*LIST OF TASKS*
(a) Restate everything in the dataset setup guide from "3. Remote dataset" down to "information (local example).", swapping "administrator" for "maintainer".
(b) Resume the dataset setup guide after its final line and write what comes next.

Adding and referencing new dataset

This page should help the administrator to add a new dataset on the Lomas platform.

Dataset

For this tuto, we’ll take as example a fake dataset called fake.csv that the administrator wants to add on the platform. Three choices are possible :

1. Local dataset For testing purpose, one can choose to add its dataset directly in the folder server/data.

2. Remote dataset (HTTP) If the dataset is stored externally and can be directly downloaded online.

3. Remote dataset (S3) If the dataset is stored externally on a s3 instance (minio, aws, etc.)

Once the type of dataset is figured out, one can modify the file dataset_collection.yaml in the folder server/data/collections.

Example with our fake dataset, the administrator needs to add this information (local example).

datasets:
 - dataset_name: "FAKE"
   database_type: "PATH_DB"
   dataset_path: "../data/datasets/fake.csv"
   metadata:
     database_type: "PATH_DB"
     metadata_path: "../data/collections/metadata/fake.yaml"

dataset_name: Name of the given dataset
database_type: “S3_DB” if dataset stored on a S3 bucket, otherwise “PATH_DB”
dataset_path: Needed if database_type is “PATH_DB”. For local dataset, one needs to privide the directory path to access the dataset. If HTTP, one should give the url where the dataset is stored.

Note that if your dataset is stored on a S3 bucket, other parameters should be used instead of dataset_path.

datasets:
 - dataset_name: "FAKE"
   database_type: "S3_DB"
   bucket: your_bucket_name
   key: your_path_to_dataset #data/fake.csv
   endpoint_url: your_s3_url
   crendentials_name: your_credentials

Metadata

Each dataset should be added with its related metadata. This is required by the platform in order to create the dummy dataset and to apply the different DP mechanisms correctly during the processing of the queries sent by the user.

The metadata must be written into a YAML format with the following structure (example with fake.csv):

max_ids: 1
rows: 300
columns:
  profession:
    type: string
    cardinality: 2
    categories: ["teacher", "researcher"]
    max_partition_length: 0.6
    max_influenced_partitions: 1
    max_partition_contributions: 1
    # precision:
    # upper:
    # lower:
  region:
    ...

*DATASET RECORDS*
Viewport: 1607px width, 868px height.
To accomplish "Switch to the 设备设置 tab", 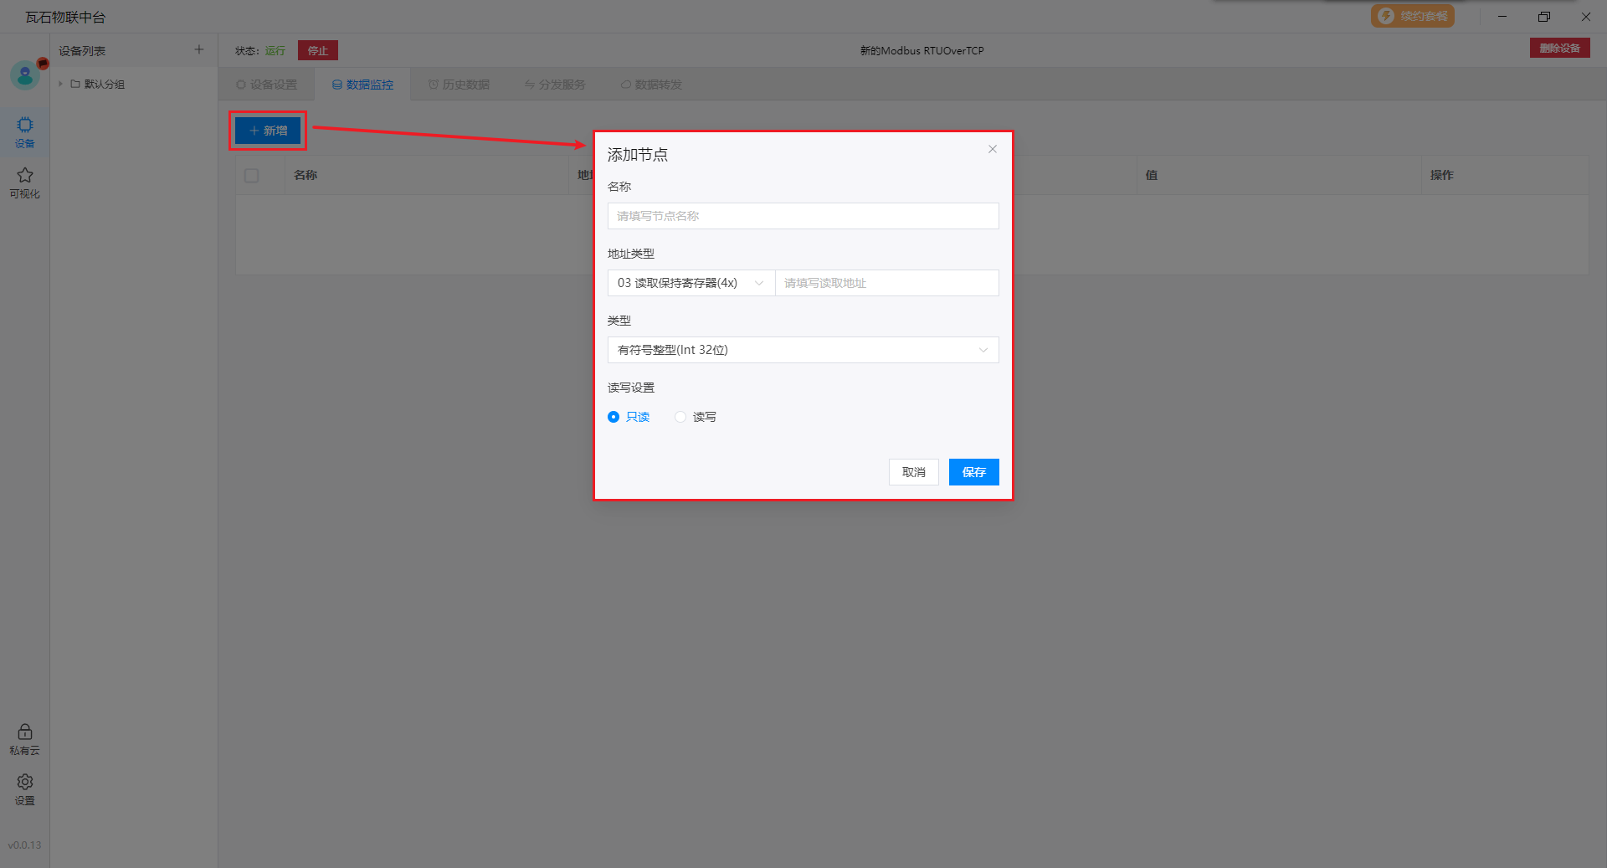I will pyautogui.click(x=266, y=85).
==
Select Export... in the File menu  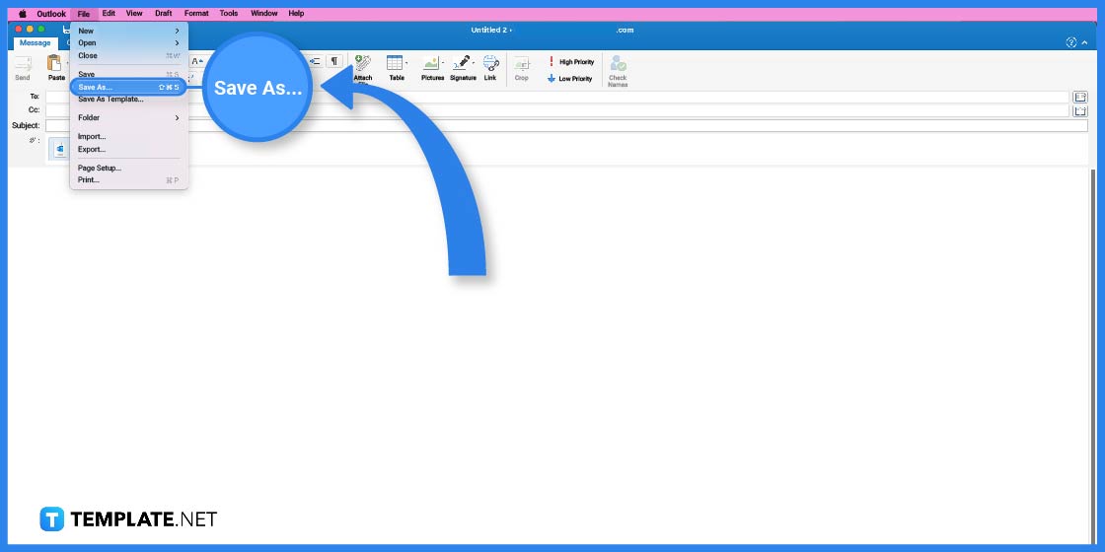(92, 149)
* * *
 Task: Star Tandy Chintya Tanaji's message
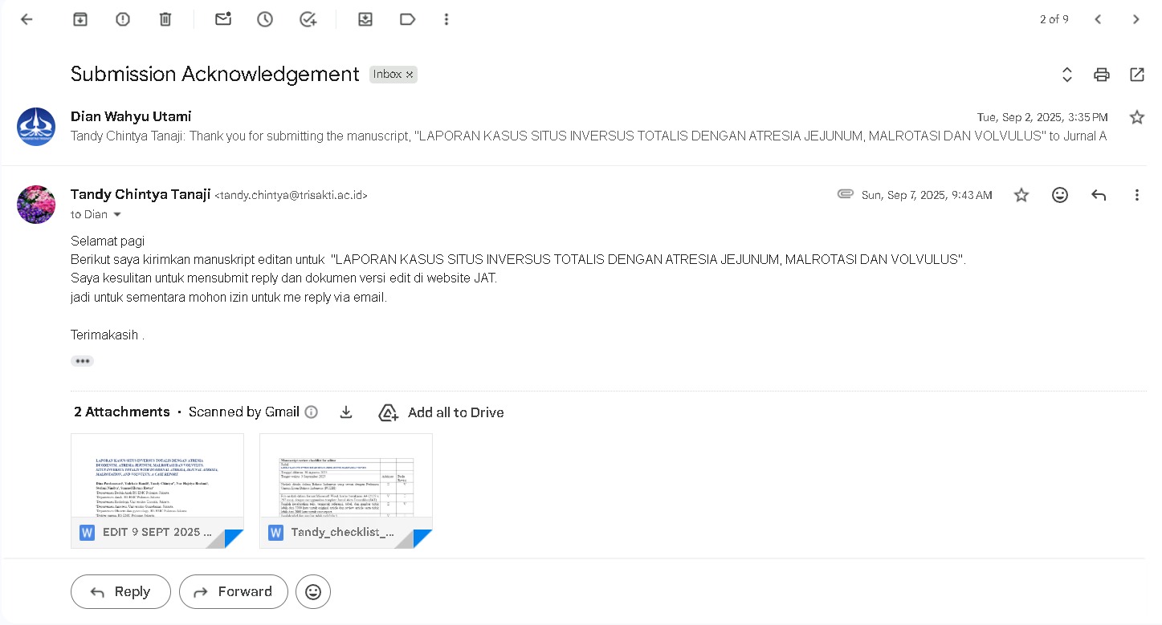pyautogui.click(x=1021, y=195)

*RESPONSES PER TASK*
(a)
3. Remote dataset (S3) If the dataset is stored externally on a s3 instance (minio, aws, etc.)

Once the type of dataset is figured out, one can modify the file dataset_collection.yaml in the folder server/data/collections.

Example with our fake dataset, the maintainer needs to add this information (local example).

(b)
This format is based on the SmartnoiseSQL dictionary format with added options for Lomas.

Table options:

max_ids: Specify how many rows each unique user can appear in (cf. Smartnoise documentation)
rows: Required. The number of rows in the dataset. If the administrator does not know or do not want to share how many records are in the data, she can specify a very loose upper bound.

Column options:

private_id: Default is False.
type: Required. Options : [“int”, “float”, “string”, “boolean”, “datetime”]
precision: Required if type is either “int” or “float”. Options: 32 or 64.
upper: Required if column type is numeric. Specify the upper bound of the column.
lower: Required if column type is numeric. Specify the lower bound of the column.
cardinality: Required if column type is categorical. Specify the number of categories in the column.
categories: Required if column type is categorical. Specify the list of category (ex: [“blue”,”red”,”yellow”])
max_partition_length: Optional. Default is set to 1. An upper bound on the number of records in any one partition. (in %). (Source: OpenDP )
max_influenced_partitions: Optional. The greatest number of partitions any one individual can contribute to. (Source: OpenDP )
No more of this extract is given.